Illicit drug use by Americans over 50 has dramatically increased, while illicit drug use among young people has declined, according to the latest survey on drug use by the Substance Abuse and Mental Health Services Administration (SAMHSA), a division of the U.S. Department of Health and Human Services.
The data was gleaned from 70,000 Americans who were surveyed about their "past month use" of a variety of drugs, including marijuana, heroin, cocaine and prescription drugs (used in "nonmedical" contexts).
The findings suggest a paradigm shift in older Americans' views on drug use -- and particularly of marijuana.
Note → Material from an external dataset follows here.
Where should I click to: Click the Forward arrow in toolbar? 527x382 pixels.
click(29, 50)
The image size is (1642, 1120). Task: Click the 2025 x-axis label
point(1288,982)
Here are a few highlights from the study:
Increased drug use by baby boomers. For adults aged 50 to 54, the rate of illicit drug use more than doubled since 2002 to 7.2 percent last year, the survey found. For those aged 55 to 59, it more than tripled to 6.6 percent. Among those 60 to 64, the rate was 3.6 percent, up from 1.1 percent in 2003. Marijuana and prescription meds were the most commonly used drugs.
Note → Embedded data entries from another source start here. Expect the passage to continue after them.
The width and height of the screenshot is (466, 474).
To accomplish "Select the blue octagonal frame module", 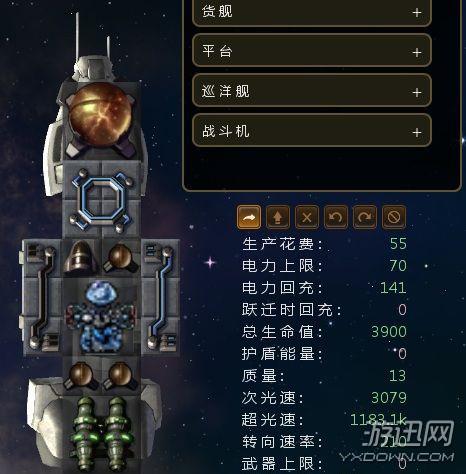I will [101, 199].
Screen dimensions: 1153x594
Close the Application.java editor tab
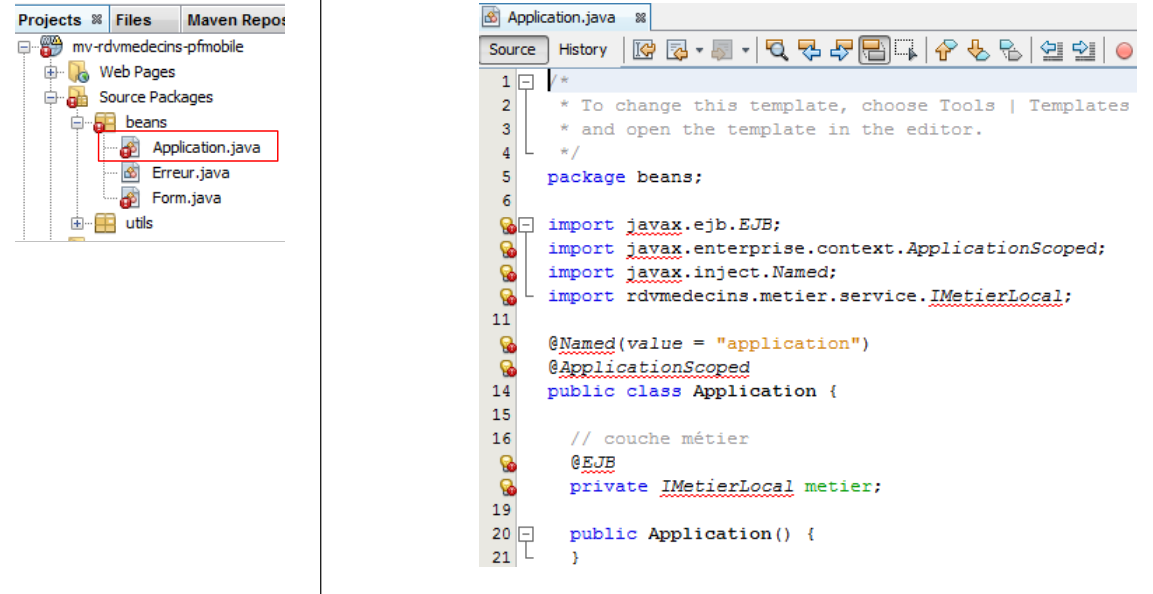(640, 18)
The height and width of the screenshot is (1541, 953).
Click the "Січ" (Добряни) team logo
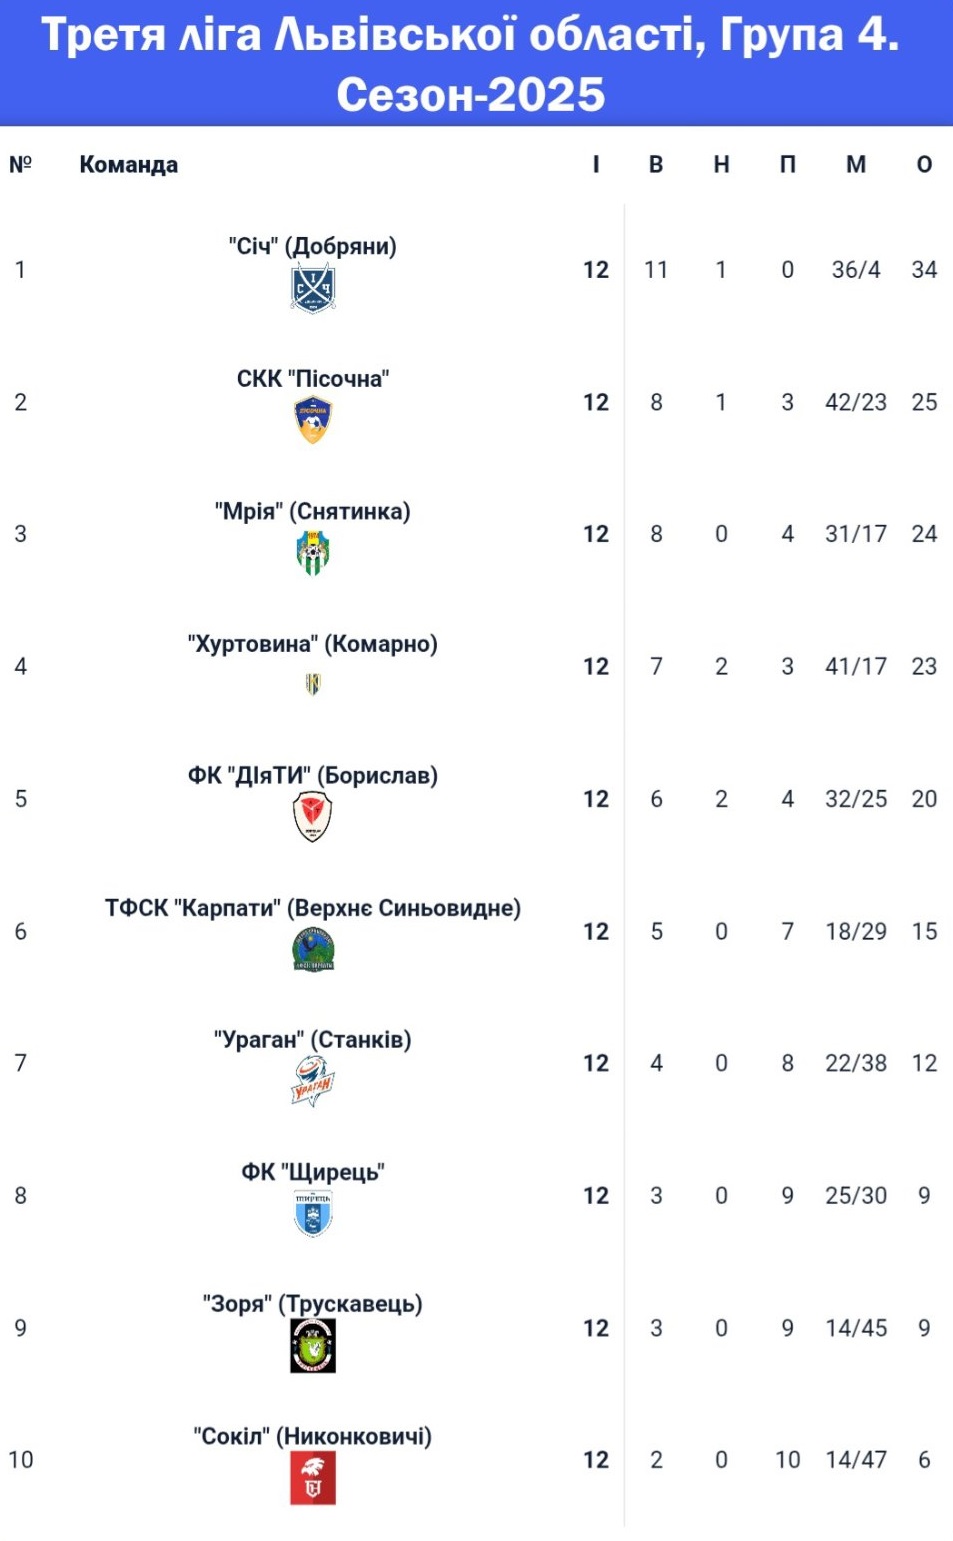[313, 289]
Decreased drug use by teens. According to the survey, rates of illicit drug use by young adults aged 18 to 25 use have remained somewhat steady over recent years, with a slight increase in marijuana use. The rate of use by younger teenagers has declined from 11.6 percent in 2002 to 9.5 percent in 2012 -- which is actually still "higher" than the baby boomers' usage.
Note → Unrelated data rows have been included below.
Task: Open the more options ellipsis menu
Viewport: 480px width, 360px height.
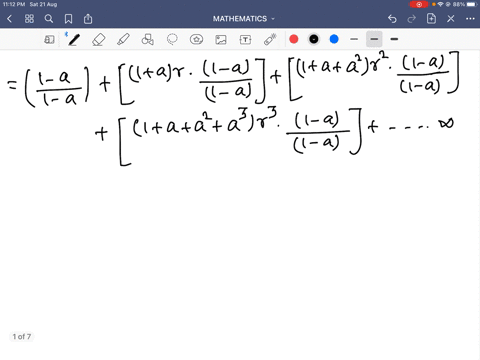Action: tap(470, 19)
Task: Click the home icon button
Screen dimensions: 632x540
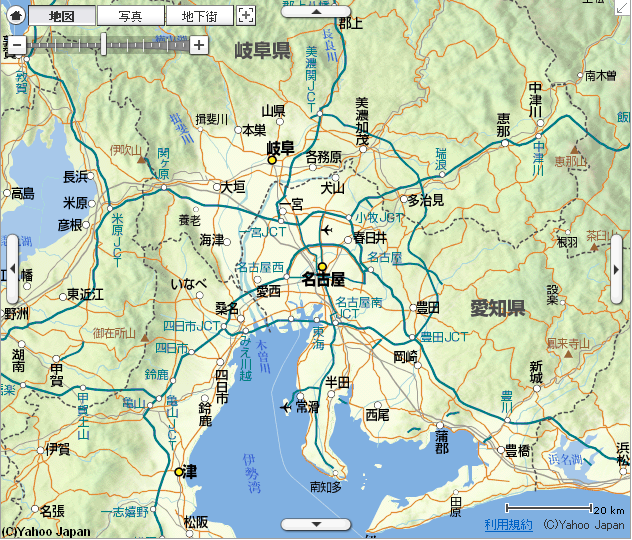Action: pyautogui.click(x=14, y=16)
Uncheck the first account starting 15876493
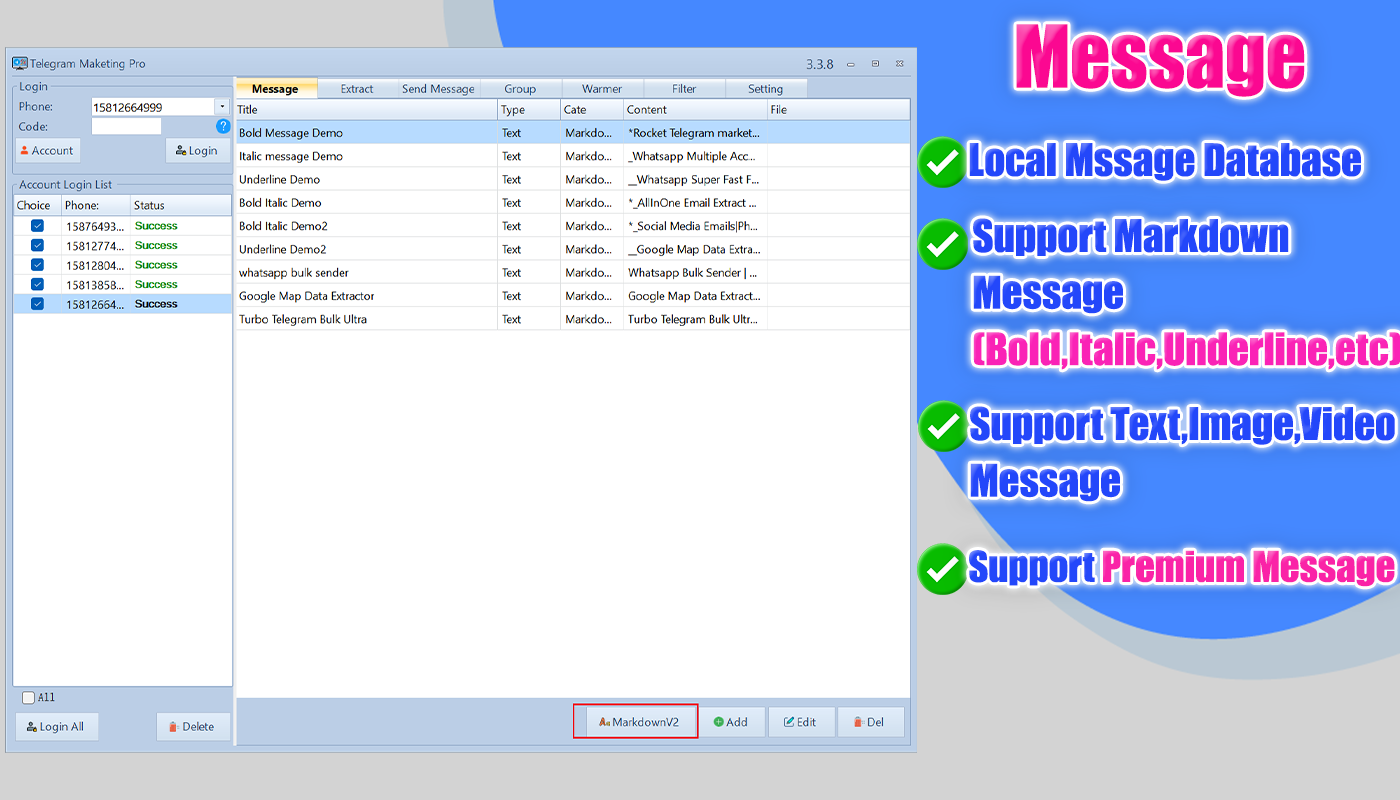The width and height of the screenshot is (1400, 800). 37,226
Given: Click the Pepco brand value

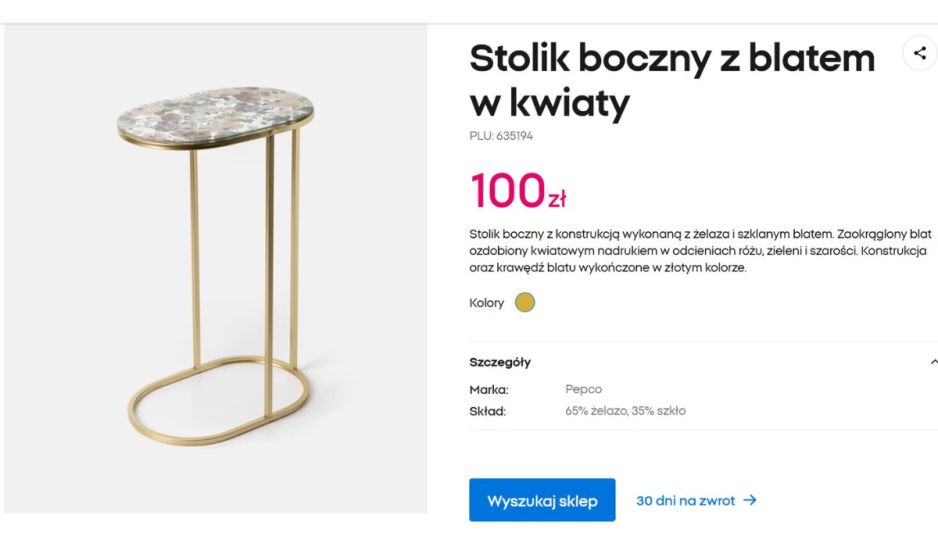Looking at the screenshot, I should (583, 389).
The waning stigma of marijuana. Marijuana is still the most popular drug of choice among both children and adults, according to the survey. That's not surprising when considering that a majority of Americans now favor pot legalization, according to a Pew Research Center poll conducted earlier this year. Much of the shift in attitude can be attributed to growing skepticism of marijuana as a gateway drug, the utility of marijuana law enforcement, the drug's medical benefits and the waning stigma surrounding its "immorality."
Alcohol and smoking reign supreme. The total disability and illness burden due to illicit drugs -- including opioids, amphetamines, cocaine and cannabis -- is still less than from smoking and alcohol. Together, those legal drugs account for about 10 percent of the worldwide burden of illness and death, according to two comprehensive global studies reported by NPR.